That's it what I saw, I already knew that's it. That's the review. You could probably write that and keep it pushing and don't have to say much more. And that's fine if that's what they wanted to put out. But we were just saying what we saw with our own eyes, that we are fans. Robes of All's Fair, Kim Kardashian's show on Hulu. I bring that up because that's another show that was horribly reviewed, But I say
it in this way. Robes, it had the documentary at least had this over the top fashion opulence at times. Feel to these introductory shots, these big opening it felt this over the It really did feel like that showed me at time.
Yes it you know, the look of it just and by the way, as you pointed out earlier, the shots and the cinematography were gorgeous, but most of the time I felt like I was watching an out of touch with reality fashion like almost a music video, because there was just there was wonderful music of my favorite songs, from Michael Jackson to I Forgot.
They just had a bunch.
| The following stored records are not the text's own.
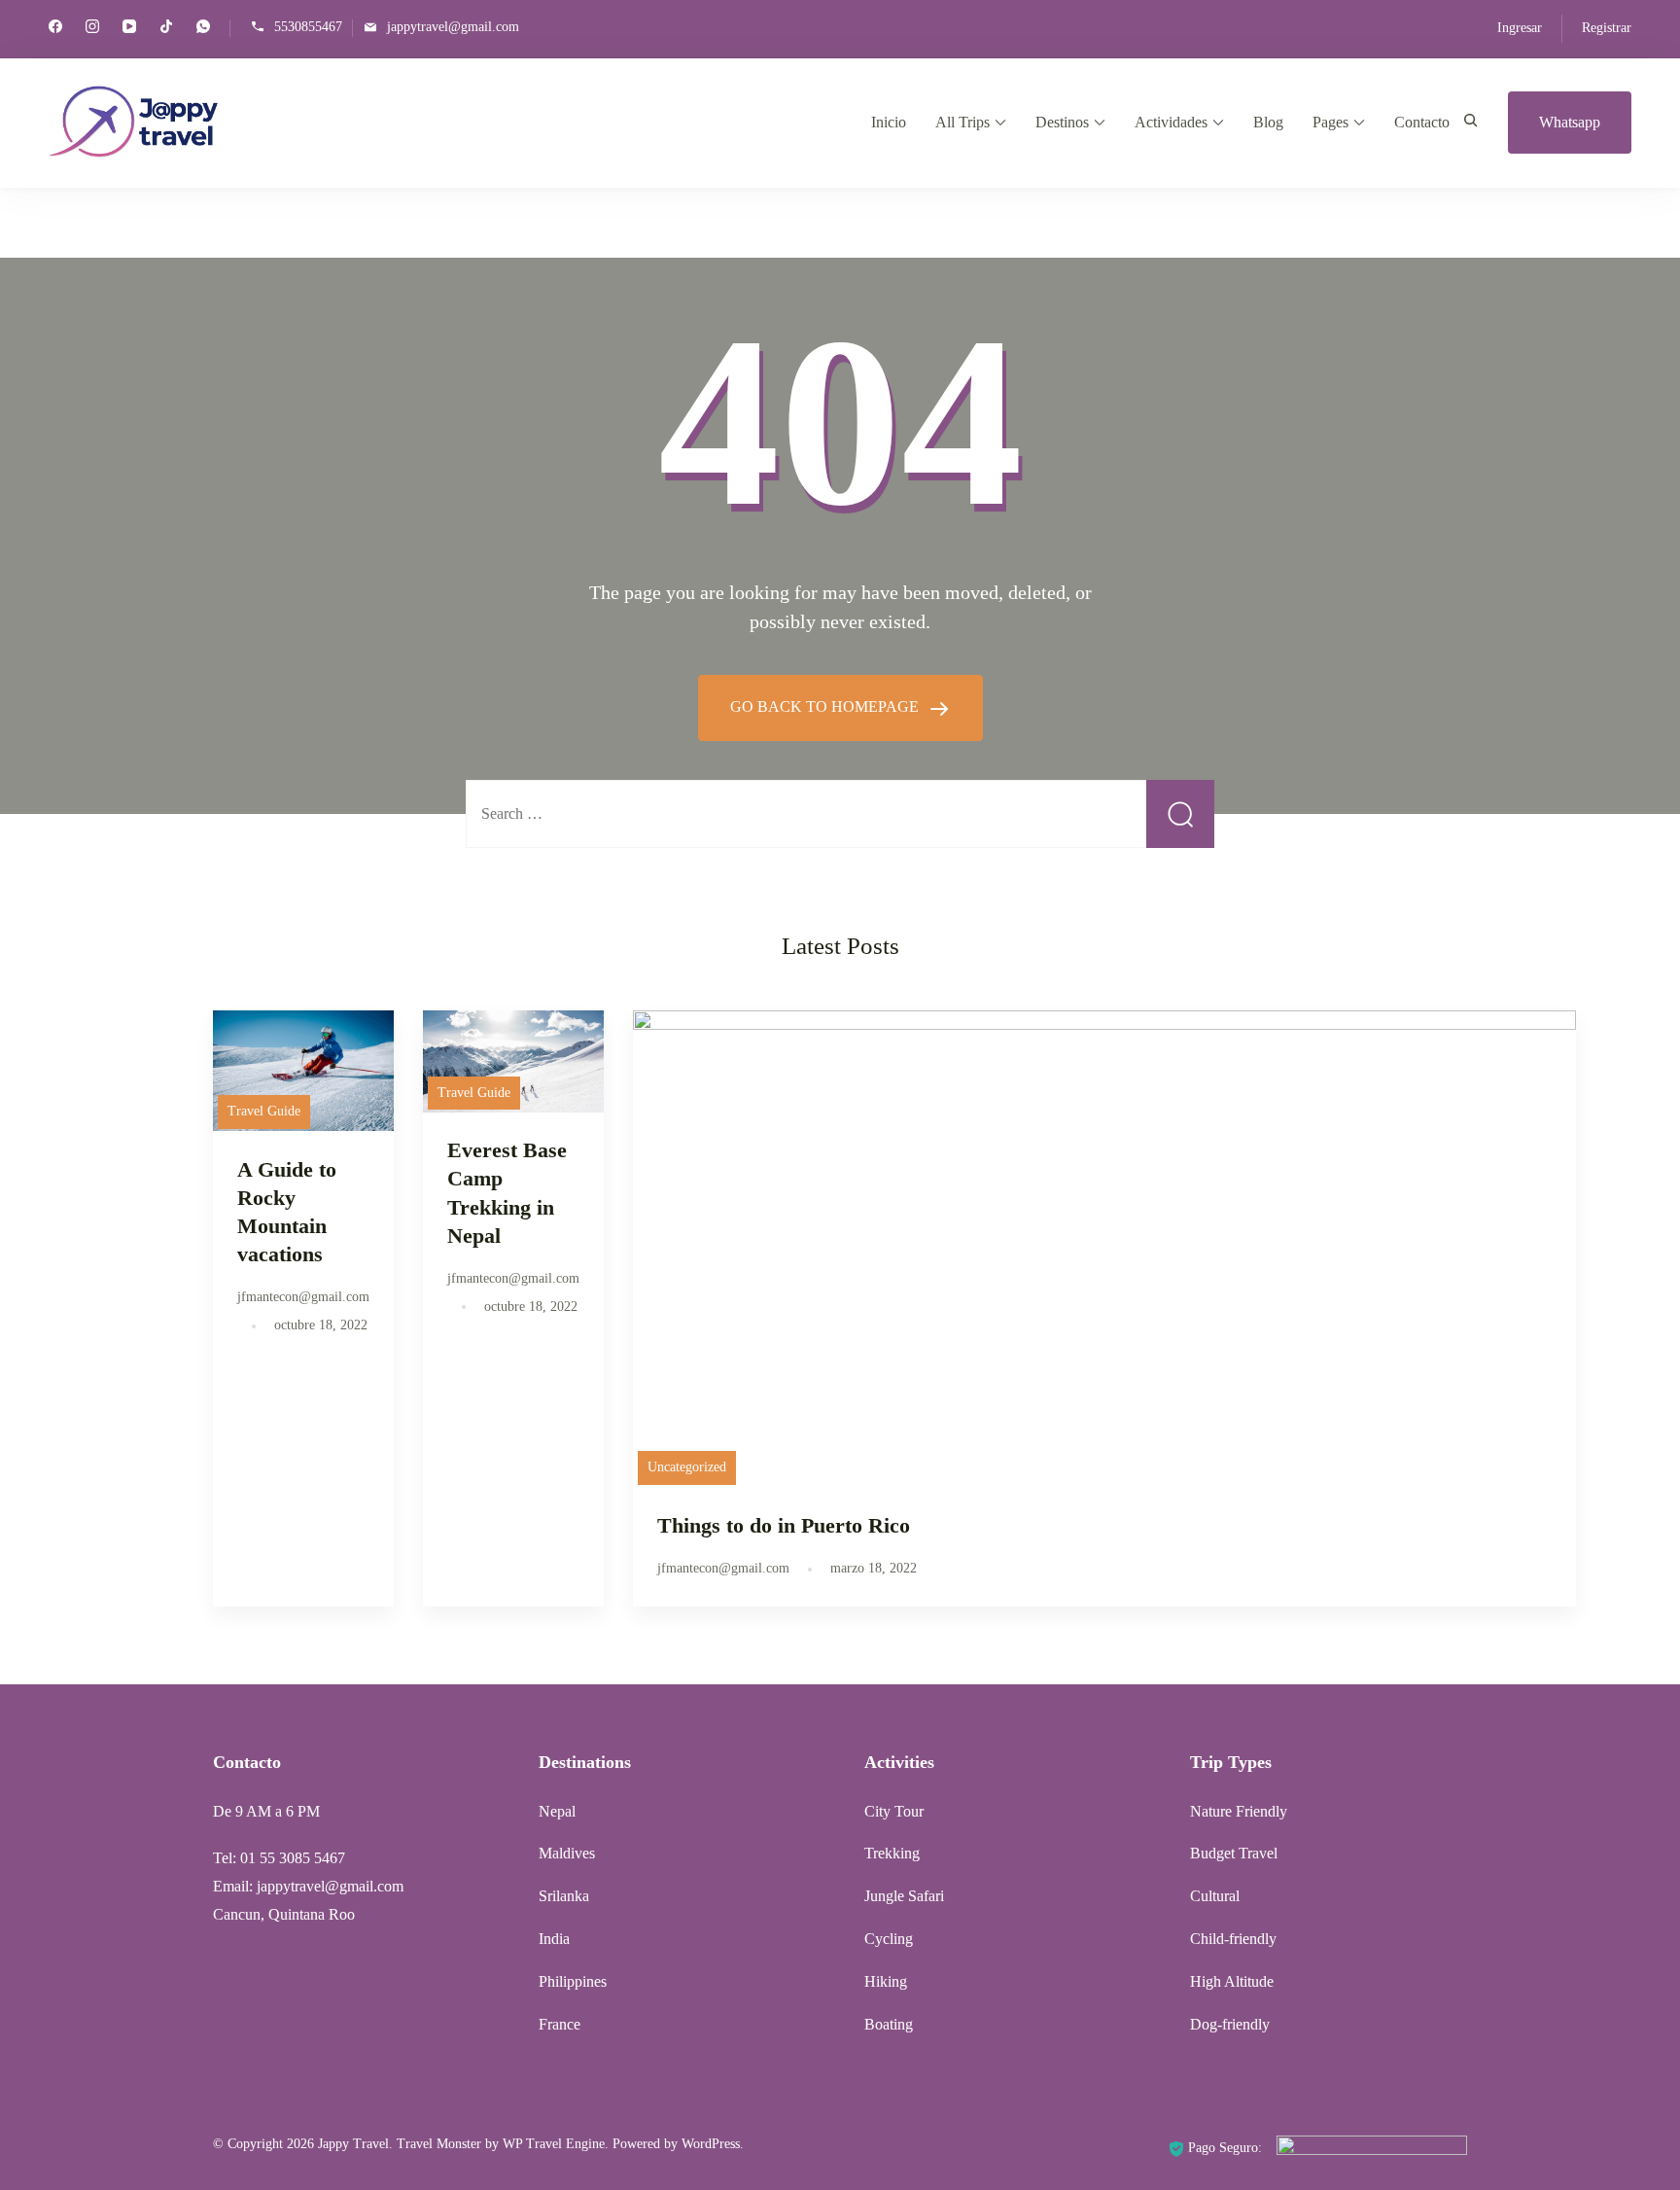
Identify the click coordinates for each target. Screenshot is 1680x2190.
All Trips (962, 122)
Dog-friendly (1230, 2024)
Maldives (567, 1853)
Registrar (1606, 27)
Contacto (1422, 122)
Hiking (885, 1981)
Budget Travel (1234, 1853)
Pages (1330, 122)
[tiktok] (166, 28)
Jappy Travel (353, 2144)
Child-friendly (1233, 1938)
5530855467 (308, 26)
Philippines (573, 1981)
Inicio (888, 122)
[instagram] (92, 28)
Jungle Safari (904, 1896)
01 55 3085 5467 (292, 1858)
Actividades (1171, 122)
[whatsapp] (203, 28)
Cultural (1215, 1896)
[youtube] (129, 28)
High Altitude (1232, 1981)
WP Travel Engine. (556, 2144)
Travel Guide (264, 1111)
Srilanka (564, 1896)
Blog (1268, 122)
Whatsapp (1569, 122)
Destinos (1062, 122)
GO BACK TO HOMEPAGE (826, 706)
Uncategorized (687, 1467)
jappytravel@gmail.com (453, 26)
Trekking (892, 1853)
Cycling (888, 1938)
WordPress (711, 2144)
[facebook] (55, 28)
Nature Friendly (1238, 1811)
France (559, 2024)
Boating (888, 2024)
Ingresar (1519, 27)
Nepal (557, 1811)
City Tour (894, 1811)
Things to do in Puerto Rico (783, 1525)
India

I was like, oh, I love the song. Oh I love this song.
But basically that is what the director had to put because all we saw were I think you said fifty to eighty percent. I think it was seventy five percent. Foreshore of the film, and this is not an exaggeration.
Is her walking, and the only thing that changes is either the cameras behind her, so you see her gorgeous hair as she's walking in her stilettos, or maybe you get a thing from the front and you see her holding Donald Trump's hand but she's walking like a model, or sometimes the camera was off afar, like maybe behind the scenes and you're seeing her walking. But literally it was just from one walking shot to the next, to the point where our jaws dropped. I was like, you've
got to be kidding me. She's still walking.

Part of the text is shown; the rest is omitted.